La Stampa, 15 gennaio 2023
Su Tiktok spopola l’app che fa i compiti di scuola
ChatGPT sta a Google come Google sta alla Treccani. Sembra un paragone ardito. Ma se consideriamo che la Treccani è online, il chatbot che fa tremare scuole e università potrebbe garantire addirittura risultati migliori agli studenti non particolarmente bravi con la scrittura. Se avete meno di vent’anni, probabilmente sapete già di cosa si sta parlando, perché Tik Tok è pieno di tutorial che spiegano passo passo «come usare ChatGPT per fare i compiti». Per chi ha qualche primavera in più, spiegato semplice: è un’applicazione di intelligenza artificiale generativa. Basta collegarsi, creare un profilo e iniziare a scrivere sulla chat di che cosa si ha bisogno. Per esempio «una relazione su Cristoforo Colombo». Ottenuto il primo testo, si possono approfondire alcuni aspetti, come «dimmi di più sulla Repubblica di Genova» o «quali sono i film che raccontano la storia di Cristoforo Colombo». Ricerche, lettere, relazioni, ma pure le equazioni e relazioni scientifiche si risolvono in una manciata di secondi.

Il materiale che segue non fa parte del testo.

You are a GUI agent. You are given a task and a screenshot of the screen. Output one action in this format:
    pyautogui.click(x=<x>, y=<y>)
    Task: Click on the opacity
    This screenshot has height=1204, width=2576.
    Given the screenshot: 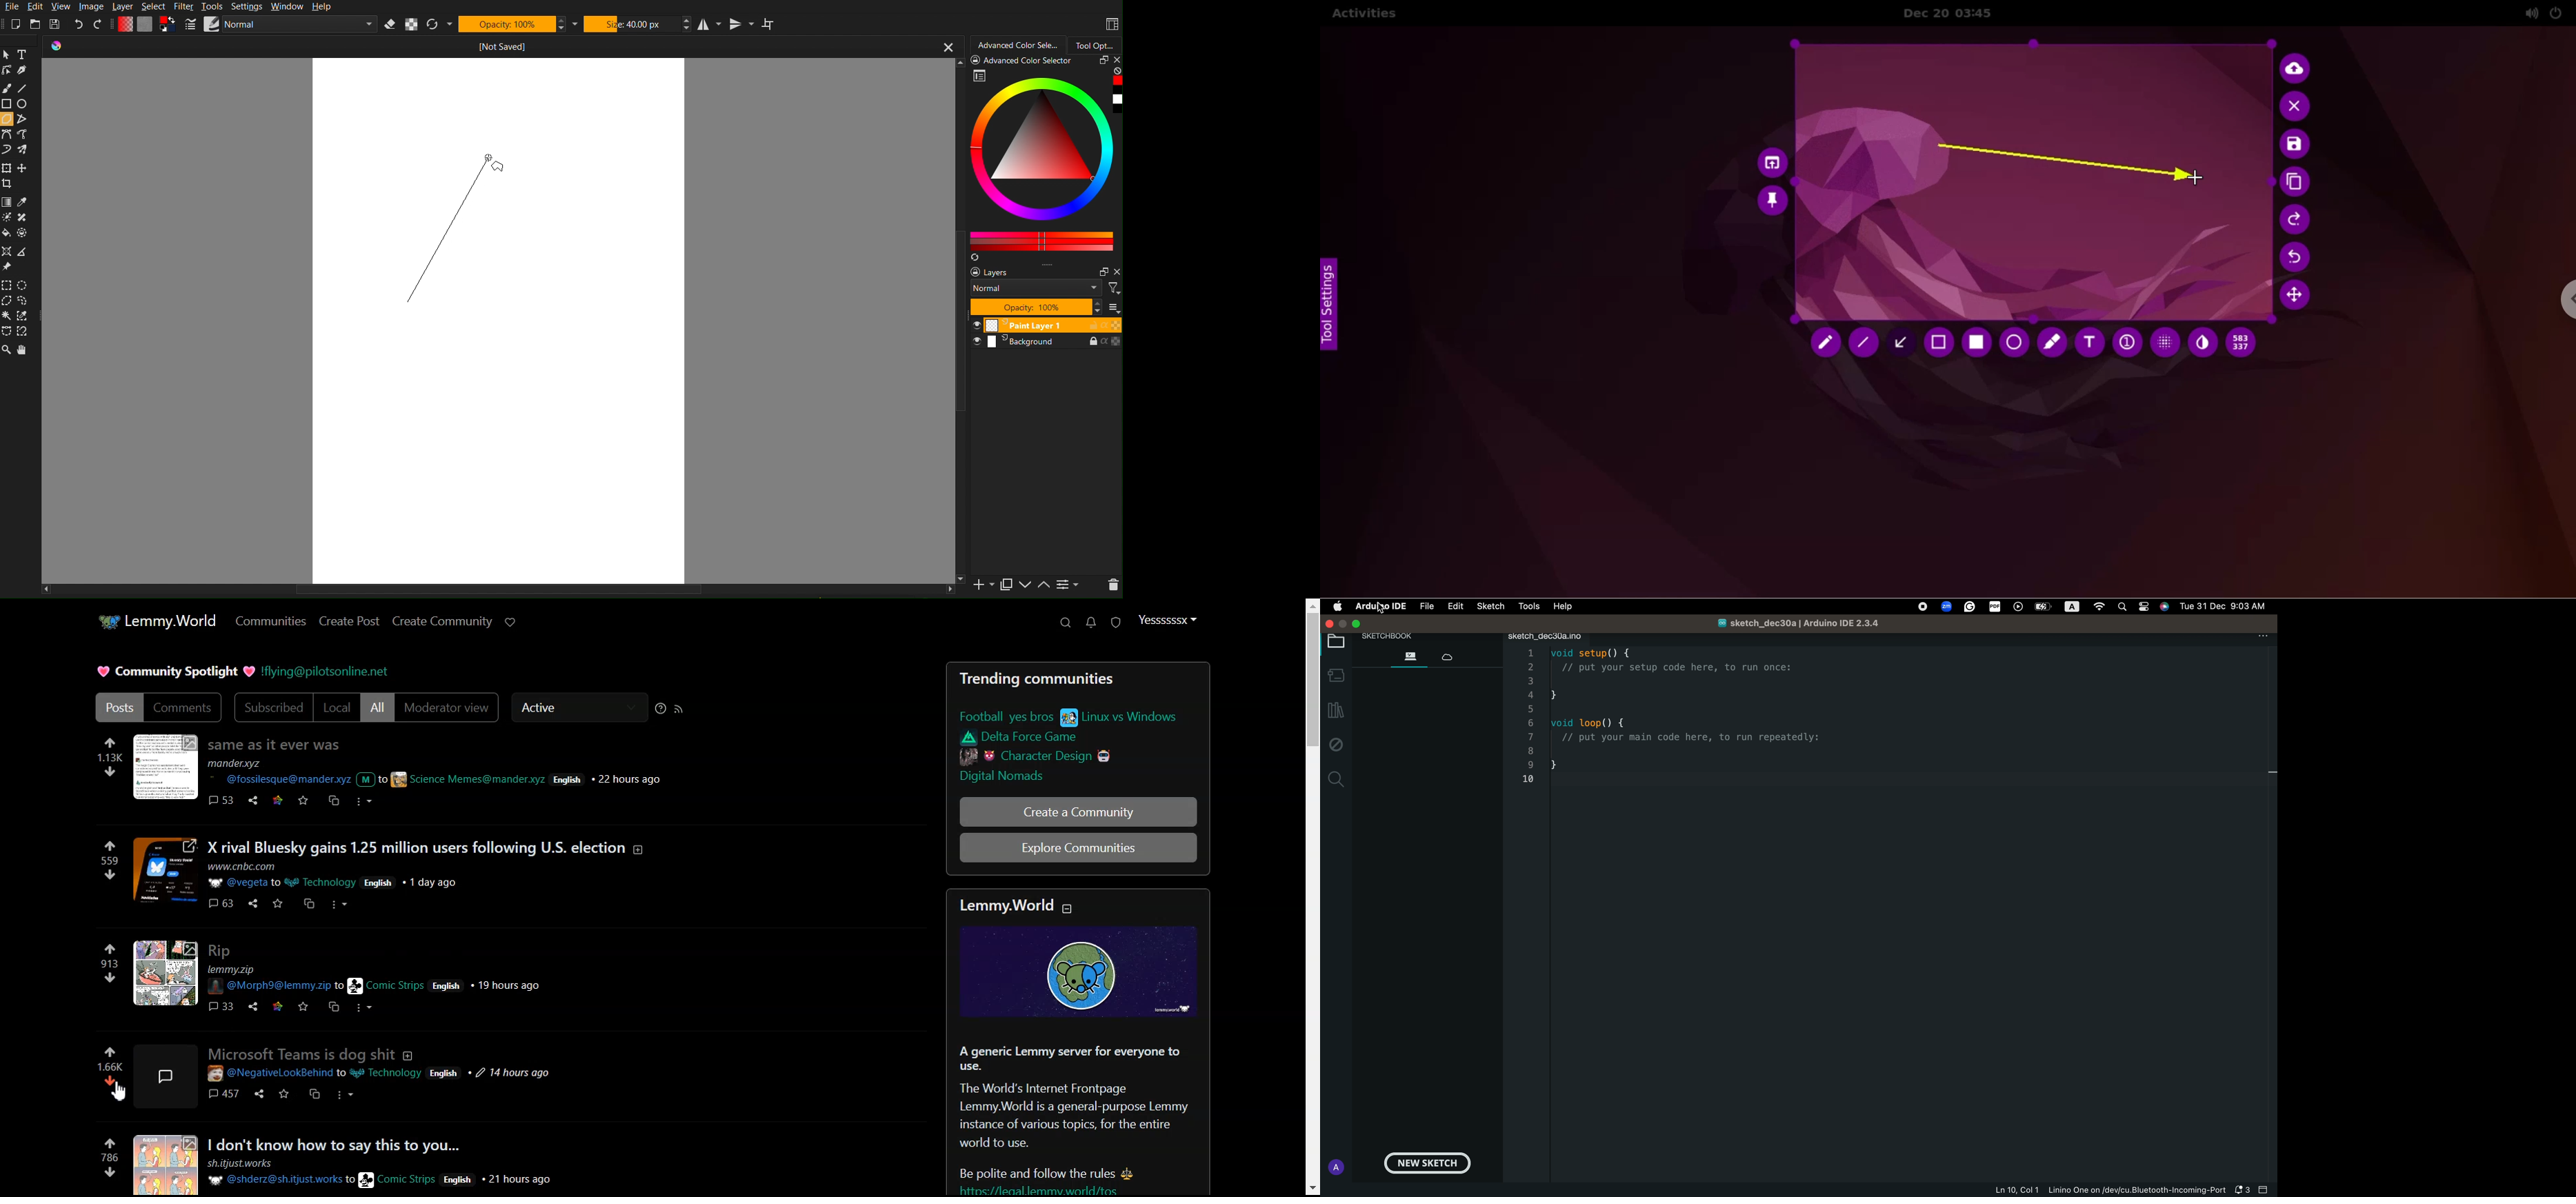 What is the action you would take?
    pyautogui.click(x=1035, y=307)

Negli Stati Uniti scuole e università tentano di correre ai ripari. «A causa delle preoccupazioni per l’impatto negativo sull’apprendimento degli studenti e per la sicurezza e l’accuratezza dei contenuti, l’accesso a ChatGPT è vietato alle reti e ai dispositivi delle scuole pubbliche di New York», ha dichiarato Jenna Lyle, portavoce del dipartimento dell’educazione di New York. Lo stesso a Los Angeles, per «proteggere l’onestà accademica». ChatGPT – Chat Generative Pre-trained Transformer – è stata lanciata lo scorso novembre da OpenAI, organizzazione americana di ricerca sull’intelligenza artificiale fondata – e poi abbandonata – nel 2015 da Elon Musk con l’obiettivo di «fare avanzare l’intelligenza digitale in modo che possa portare benefici all’umanità». Il limite? I risultati, per quanto ben scritti, possono contenere informazioni vere e false insieme. Anche se esistono già altre aziende americane con prodotti simili dotati di controllo di qualità, non c’è motivo di sottovalutare la portata dell’innovazione. Siamo ancora alla versione Beta, gratuita, ma uscirà una nuova versione capace di garantire un maggior livello di qualità e affidabilità delle informazioni.

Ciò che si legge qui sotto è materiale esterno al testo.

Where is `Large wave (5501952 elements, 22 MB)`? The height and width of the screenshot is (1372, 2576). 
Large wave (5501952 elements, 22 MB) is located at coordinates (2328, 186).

«È una rete neurale allenata su contenuti precedenti, che possono anche essere raccolti dai motori di ricerca. La sua eccezionalità sta nell’essere per la prima volta fruibile dal grande pubblico. Con risultati diversi, ma con una qualità abbastanza buona per essere affascinanti», spiega Giovanni Emanuele Corazza, professore di Ingegneria all’Università di Bologna e fondatore del Marconi Institute for Creativity. Se per ricerche e relazioni la possibilità che si peschi dal mare magnum del web una notizia falsa esiste certamente, la qualità del risultato migliora – e di molto – su soluzioni specifiche, gestione, pianificazione, attività algoritmiche. Un sistema che per conto suo produce contenuti originali, che conseguenze potrebbe avere su scuola, università e sul mondo del lavoro? Potranno modificarsi le competenze e i ruoli dei lavoratori del futuro? «Più l’intelligenza e la forza lavoro artificiale si sviluppano, più la componente umana si sposta sulle caratteristiche che le sono peculiari – continua Corazza -. Il chatbot può generare contenuti, ma è incapace di estrarne valore e significato. Fino a che i chatbot come questo non avranno una coscienza, non saranno cioè in grado di essere consapevoli di quel che stanno facendo, cosa peraltro improbabile, il processo creativo resterà nostro. La creatività è il futuro del lavoro umano, possibilmente aiutata da AI».
Ancora più radicale la linea intrapresa dalle università australiane, che tra le soluzioni per scongiurare ogni pericolo di scopiazzatura stanno pensando di tornare agli esami con carta e penna. Resta da chiedersi se con la tecnologia, che sforna in continuazione app che semplificano la vita, funziona il divieto. «Questi timori sono comprensibili. Ma si può anche pensare creativamente ai modi in cui ChatGPT potrebbe essere usato in un sistema scolastico del futuro – conclude Corazza -. Si potrebbe per esempio chiedere a ChatGPT di svolgere una ricerca su un argomento e agli studenti un’analisi a posteriori del risultato, distinguendo ciò che è vero da ciò che è falso o irrilevante. Così si può allenare il pensiero critico. Considerando che noi siamo sommersi da un oceano di informazione, di cui parte è rilevante e la maggior parte no, la capacità di riflessione critica è un talento umano assolutamente fondamentale da sviluppare».